About this task -> With the pictures left out, set down the line containing "Where should I click to: Click the 20" and each line after it to the end of the material, exactly as written.

Records shown ->
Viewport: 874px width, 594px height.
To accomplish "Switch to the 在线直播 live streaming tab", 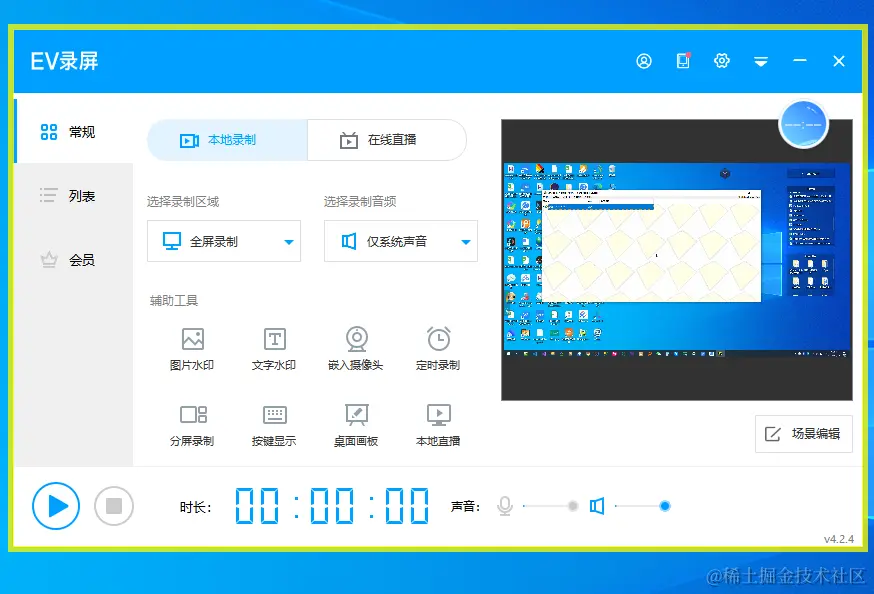I will [386, 140].
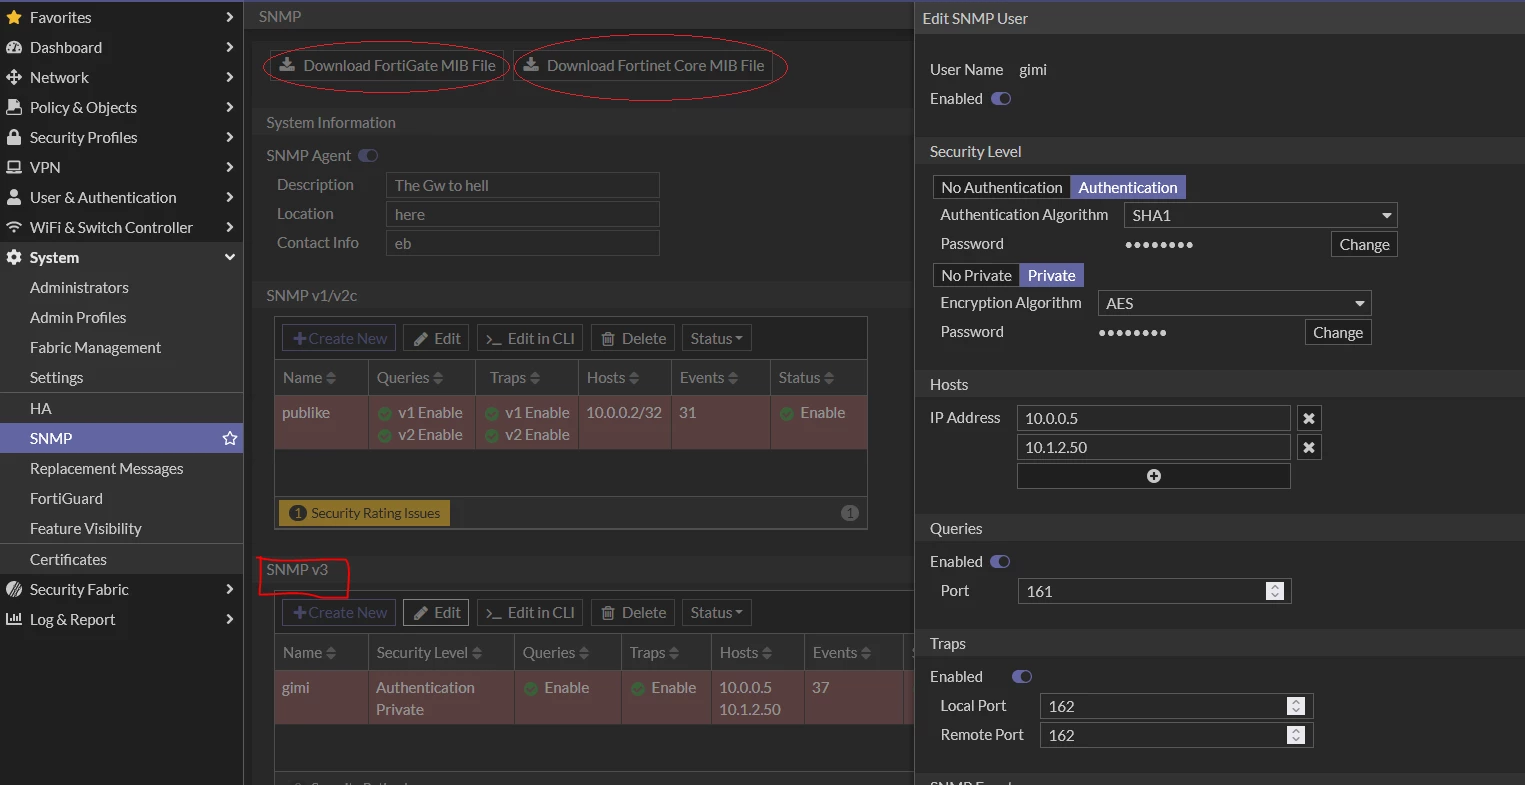Open the Encryption Algorithm AES dropdown

(x=1234, y=303)
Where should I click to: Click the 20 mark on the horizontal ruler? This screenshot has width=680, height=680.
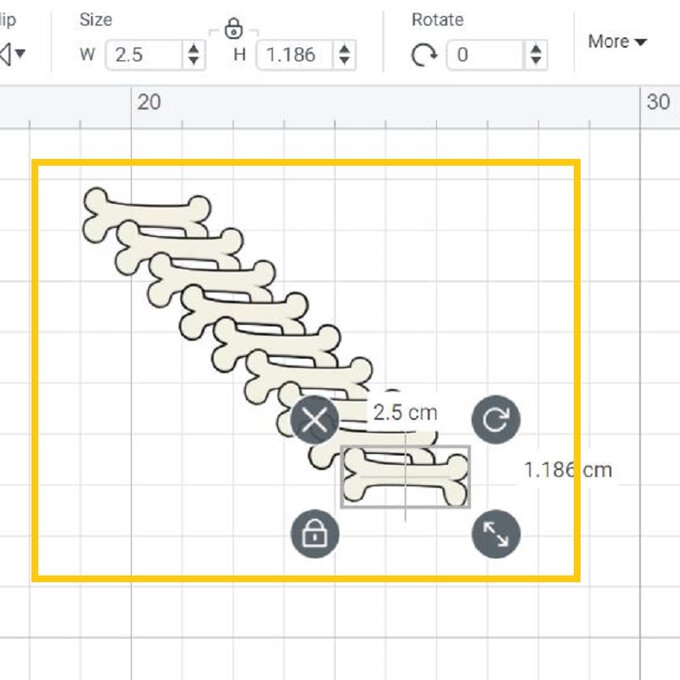(149, 101)
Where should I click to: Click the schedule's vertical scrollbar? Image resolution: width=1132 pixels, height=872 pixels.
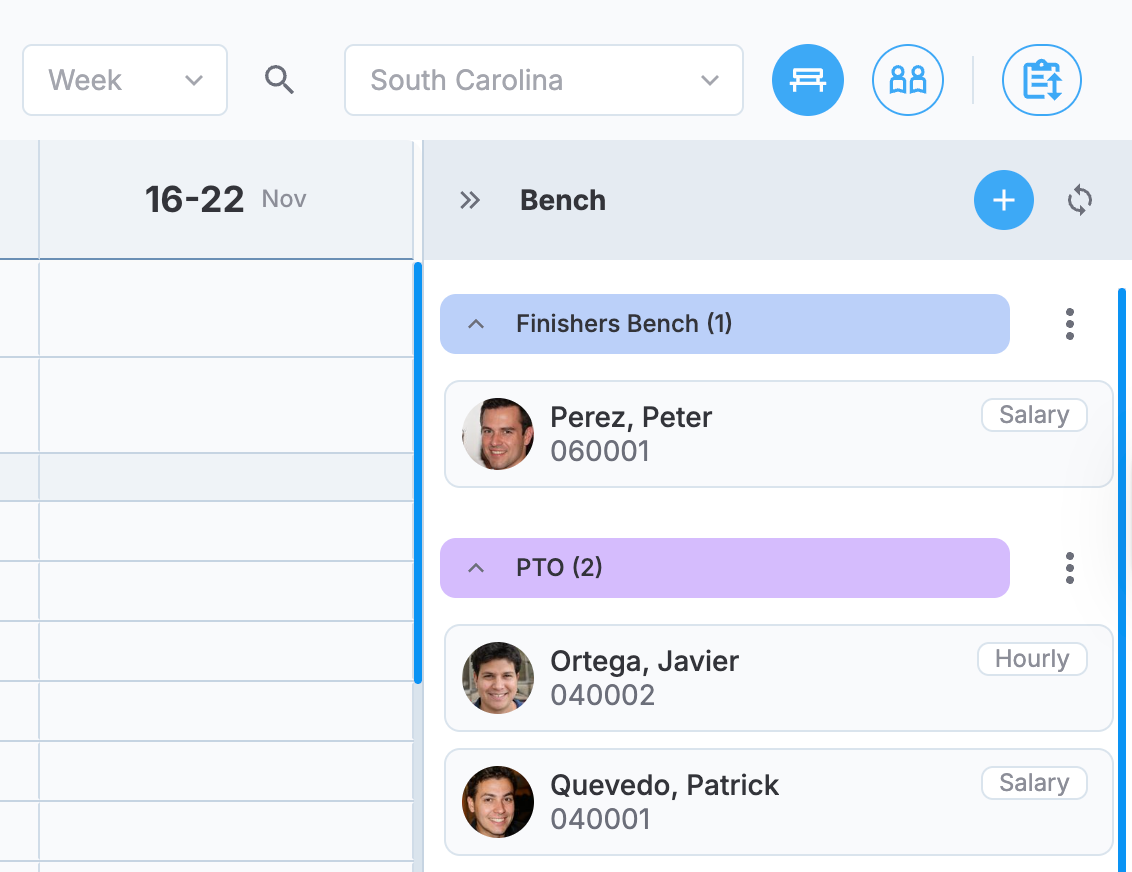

Response box ->
Where should I click to: Click the 20 mark on the horizontal ruler? This screenshot has width=680, height=680.
(149, 101)
Where should I click to: Click the schedule's vertical scrollbar? Image resolution: width=1132 pixels, height=872 pixels.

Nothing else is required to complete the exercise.